Citron Research a US Based online investment Newsletter has declared E-commerce giant Jumia shares as worthless and that they had never “seen such an obvious fraud”. Jumia share price was down by over 18% as at closing of trading at the New York Stock Exchange.
The allegation: According to Citron, Jumia “fudged its numbers” ahead of filing documents for its listing in the US. Here are some of the allegations;
- Jumia’s largest shareholders MTN and Rocket Internet wanted to exit the company after it reported in 2018 that it had a year’s cash left.
- Jumia’s revenue declined from $145 million to $131 million while adjusted EBITDA loss went from $161 million to $150 million.
- It claimed Jumia had in 2018 presented an investment memorandum that had information that was grimmer than what is presented for its IPO in 2019. Thus alleging that some critical information that could have priced the stock lower was removed.
- Some of the material discrepancies it claimed Jumia reported include a rise in active consumer numbers from 2.1 million in October 2018 to 2.7 million by April 2-19. Suggesting that this could not have been true.
- It also claimed that active merchants moved from 43k to 53k between the same period as well.
- It further claimed that “the most disturbing disclosure that Jumia removed from its F-1 filing was that 41% of orders were returned, not delivered, or cancelled. This was previously disclosed in the Company’s October 2018 confidential investor presentation.”
- Thus implying that most of its orders were cancelled in 2018.
- The report also accused Jumia of corporate fraud and related party infractions.
Who else was gored: The mention of MTN in this report is not appealing considering that the telecom giant is about listing on the Nigerian Stock Exchange.
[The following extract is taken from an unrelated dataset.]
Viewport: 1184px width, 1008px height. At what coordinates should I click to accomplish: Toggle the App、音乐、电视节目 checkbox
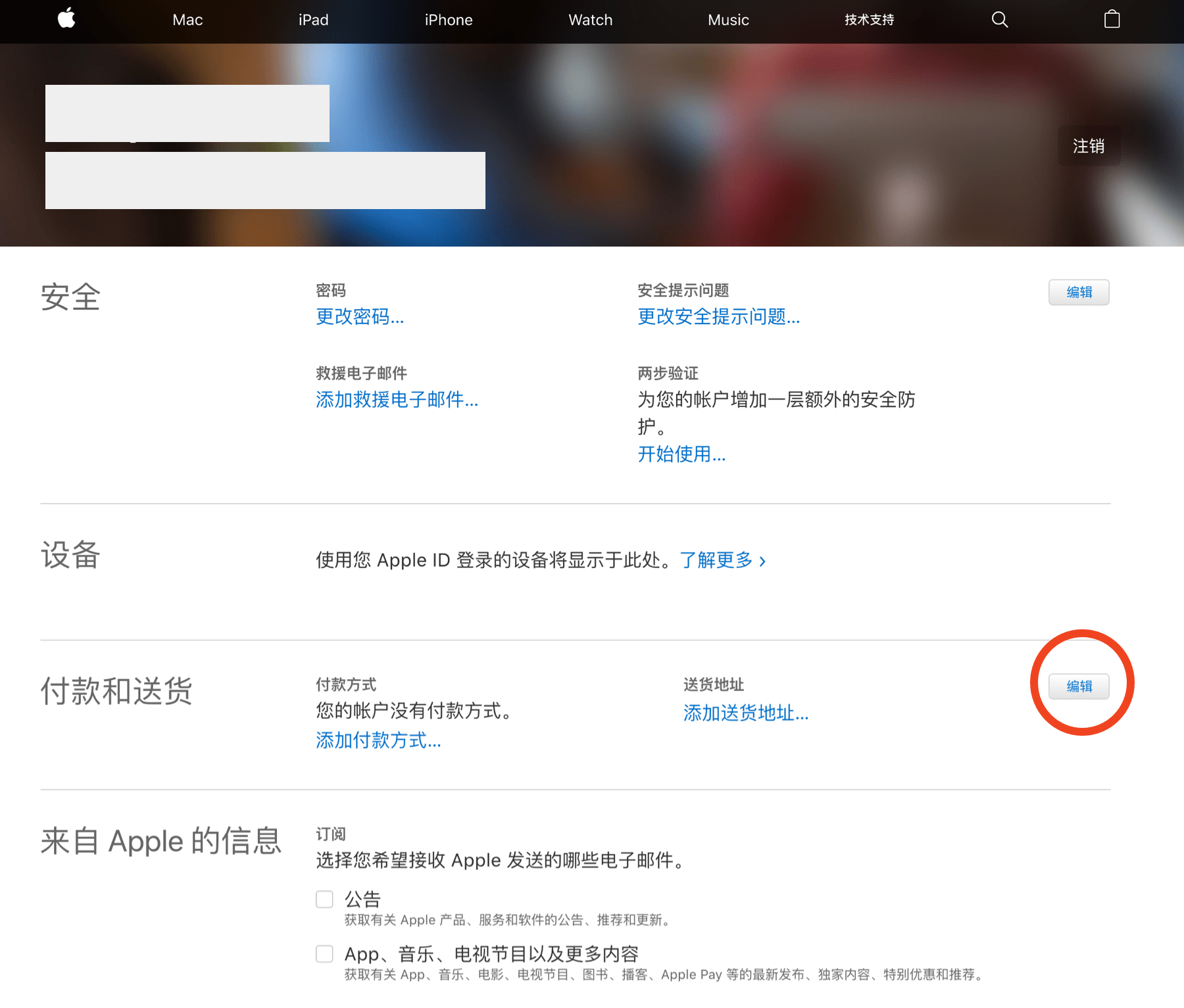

The research report suggests MTN offloaded Jumia stock because it knew the company was underperforming and not viable.
Perhaps the most significant casualty of this report was Jumia’s auditors Ernst and Young whom they claimed did not perform an audit on the company. According to SEC filings, Ernst & Young did not perform an audit of financial controls and provided no opinion on the financial controls of Jumia.
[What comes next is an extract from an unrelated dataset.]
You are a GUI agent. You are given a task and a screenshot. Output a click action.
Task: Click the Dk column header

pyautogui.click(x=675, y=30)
The implication for Nigerian startups – The scathing reports did not help local startup community as it characterized Nigeria as a corrupt country with people who are relatively poor and not suitable for e-commerce to thrive.
What’s in it for Citron – The newsletter is run by well know short-seller Andrew Left. Short-sellers profit from stocks when their share price tanks. Andrew might gain big from this report if he had shorted Jumia stock. The share price already crashed massively on Thursday. It is also possible that this report is a complete sham and a contraption to discredit Jumia. The market will have to determine.
Local rumours – Information reaching Nairametrics suggest Jumia’s businesses in Nigeria do not operate under the conditions one will expect. According to a competitor in the online travel space who wishes to remain anonymous, Jumia does not have an online IATA license but is somehow still being able to undercut prices. They also claim the company does not have CBN mobile money license yet it operates like one.
Upshots – The management of Jumia may want to respond vehemently against these allegations if it wants to stop its share price from falling. Nigerian regulators can also pick up this report and begin a probe against Jumia. This might have a wide-reaching implication on the e-commerce sector that is currently not being regulated.